Waiting is not the easiest thing to do. In fact, I think it’s one of the hardest. In this case, I doubt the disciples had any clue what it would mean to be “baptized with the Holy Spirit.” But they understood waiting and they understood this command to wait would test their trust and their faith. I always wonder if they all waited or did some fall away?

People usually use a period of waiting to fantasize about the end results (and generally, the result they themselves want). They begin imagining what the end of waiting will be like without living fully within the waiting period itself. I have come to believe that waiting is an active time. Waiting is a time of introspection and evaluation. Waiting itself is productive within.

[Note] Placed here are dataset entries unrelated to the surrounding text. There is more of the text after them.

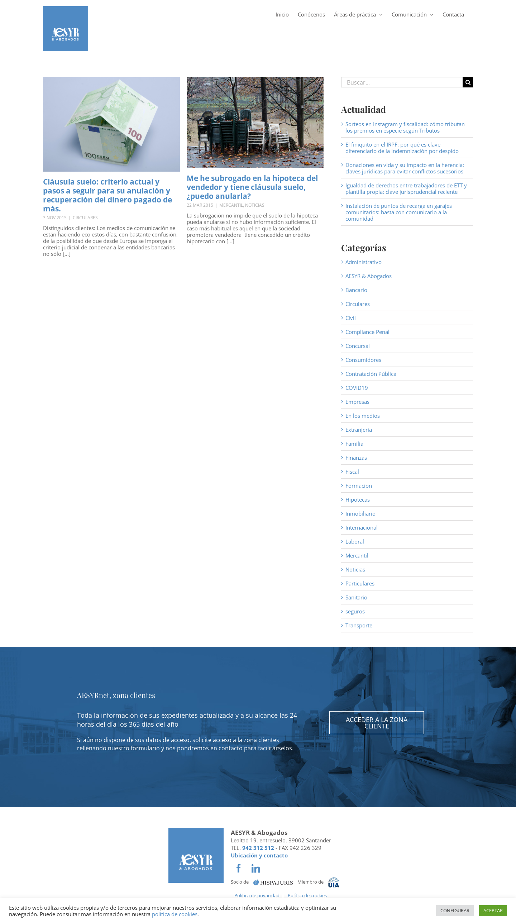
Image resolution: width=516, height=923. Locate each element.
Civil (350, 318)
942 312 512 (258, 848)
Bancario (356, 290)
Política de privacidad (257, 895)
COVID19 (356, 387)
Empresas (357, 401)
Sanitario (356, 597)
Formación (358, 485)
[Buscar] (468, 82)
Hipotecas (357, 499)
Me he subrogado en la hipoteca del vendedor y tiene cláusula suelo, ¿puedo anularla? (252, 187)
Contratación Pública (370, 373)
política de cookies (174, 914)
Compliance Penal (367, 332)
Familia (354, 443)
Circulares (85, 218)
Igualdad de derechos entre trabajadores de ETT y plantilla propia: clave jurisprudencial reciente (406, 188)
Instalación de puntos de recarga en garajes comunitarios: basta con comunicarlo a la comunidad (398, 212)
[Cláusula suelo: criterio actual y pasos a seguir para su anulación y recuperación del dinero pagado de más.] (111, 124)
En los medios (362, 415)
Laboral (354, 541)
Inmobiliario (360, 513)
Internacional (361, 527)
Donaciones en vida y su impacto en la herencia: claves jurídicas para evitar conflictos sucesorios (404, 168)
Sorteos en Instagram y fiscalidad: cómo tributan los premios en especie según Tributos (405, 127)
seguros (355, 611)
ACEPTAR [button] (493, 910)
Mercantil (231, 205)
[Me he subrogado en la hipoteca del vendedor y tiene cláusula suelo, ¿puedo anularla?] (255, 122)
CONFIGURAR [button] (454, 910)
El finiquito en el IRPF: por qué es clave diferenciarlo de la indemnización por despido (402, 147)
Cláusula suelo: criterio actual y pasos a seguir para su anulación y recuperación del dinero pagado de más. (107, 195)
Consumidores (363, 360)
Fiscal (352, 471)
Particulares (359, 583)
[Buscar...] (402, 82)
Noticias (254, 205)
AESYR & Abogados (368, 276)
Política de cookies (307, 895)
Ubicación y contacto (259, 855)
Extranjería (358, 429)
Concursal (357, 346)
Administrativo (363, 262)
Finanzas (356, 457)
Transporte (358, 625)
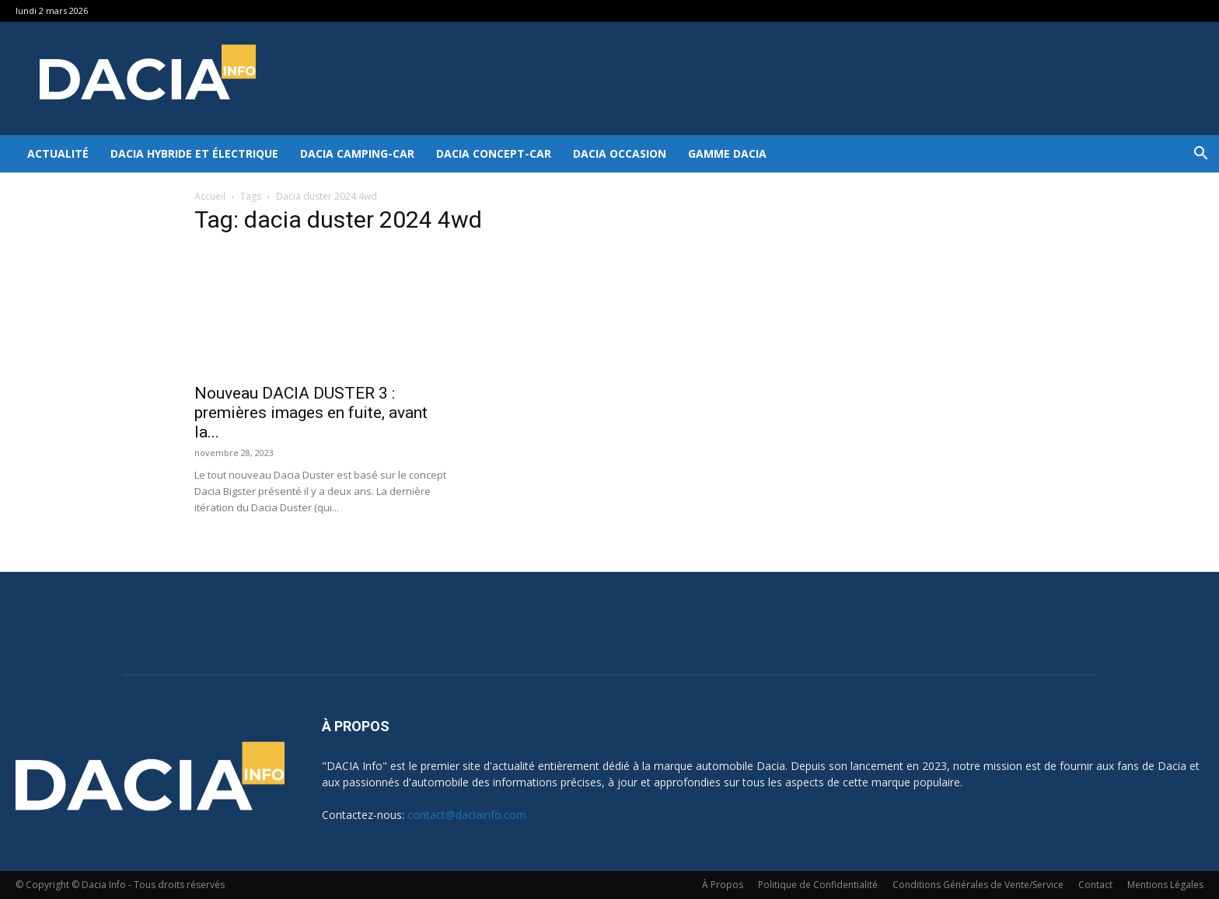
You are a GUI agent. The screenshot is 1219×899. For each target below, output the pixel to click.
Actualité (58, 153)
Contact (1095, 884)
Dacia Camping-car (357, 153)
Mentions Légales (1165, 884)
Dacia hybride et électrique (194, 153)
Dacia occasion (619, 153)
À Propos (722, 884)
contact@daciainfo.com (466, 814)
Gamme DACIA (727, 153)
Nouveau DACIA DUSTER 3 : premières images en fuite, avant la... (311, 412)
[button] (1200, 155)
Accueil (209, 196)
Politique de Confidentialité (818, 884)
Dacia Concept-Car (493, 153)
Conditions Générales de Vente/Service (978, 884)
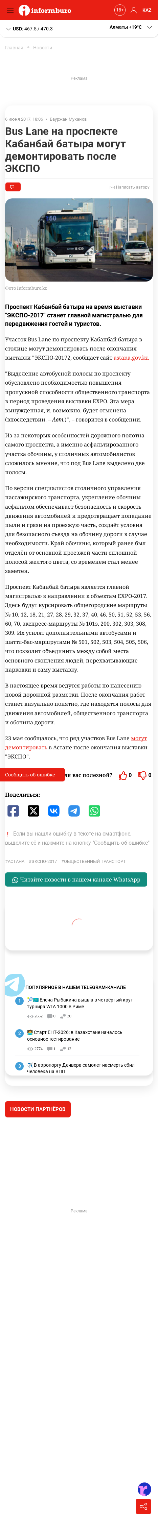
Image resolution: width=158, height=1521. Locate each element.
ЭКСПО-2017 (44, 861)
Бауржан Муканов (68, 119)
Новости (42, 47)
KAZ (147, 10)
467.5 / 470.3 (29, 29)
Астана (16, 861)
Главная (14, 47)
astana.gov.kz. (131, 357)
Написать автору (130, 187)
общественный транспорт (95, 861)
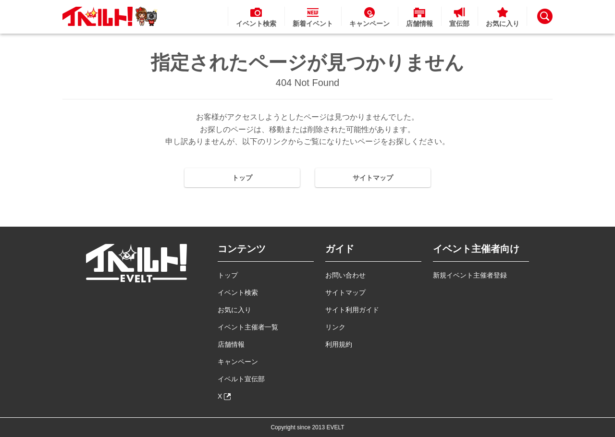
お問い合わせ (345, 275)
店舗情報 (231, 344)
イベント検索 (238, 292)
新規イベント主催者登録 (470, 275)
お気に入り (234, 310)
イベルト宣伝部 (241, 379)
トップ (242, 178)
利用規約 (338, 344)
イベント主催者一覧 (248, 327)
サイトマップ (373, 178)
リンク (335, 327)
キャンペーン (238, 361)
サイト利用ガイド (352, 310)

Looking back over my life, I can see how many mistakes could have been avoided just by exercising a little waiting. But I have always been in a such a hurry for the next experience. As I grow older, I have been getting a little better at waiting, just because I have been forced to practice. And slowly, I see its merits and enter this time more willingly.

There is a popular phrase used by many Christians: “I am waiting on God…” Sometimes, it feels like they are in an outer office waiting for an appointment with a busy God who’ll fit them in when possible. They are passing the time, reading magazines, watching TV, or listening to their ipods. There is no relationship with the One on the other side of the door. While others simply use the phrase as a way to avoid making any decision at all. If one waits long enough, a decision is usually made for you. This method is rather passive aggressive in my book.

Waiting on God has no value in my mind unless it comes with contemplative study, prayer and worship.

This is true for the individual as well as a group. But I have very little experience with group waiting. I’m still working on the first hurdle. But that’s coming. Group waiting is even more difficult because the everyone needs to let go of their personal agendas and allow the best result for the group as a whole emerge: more patience, love, sacrifice, and trust.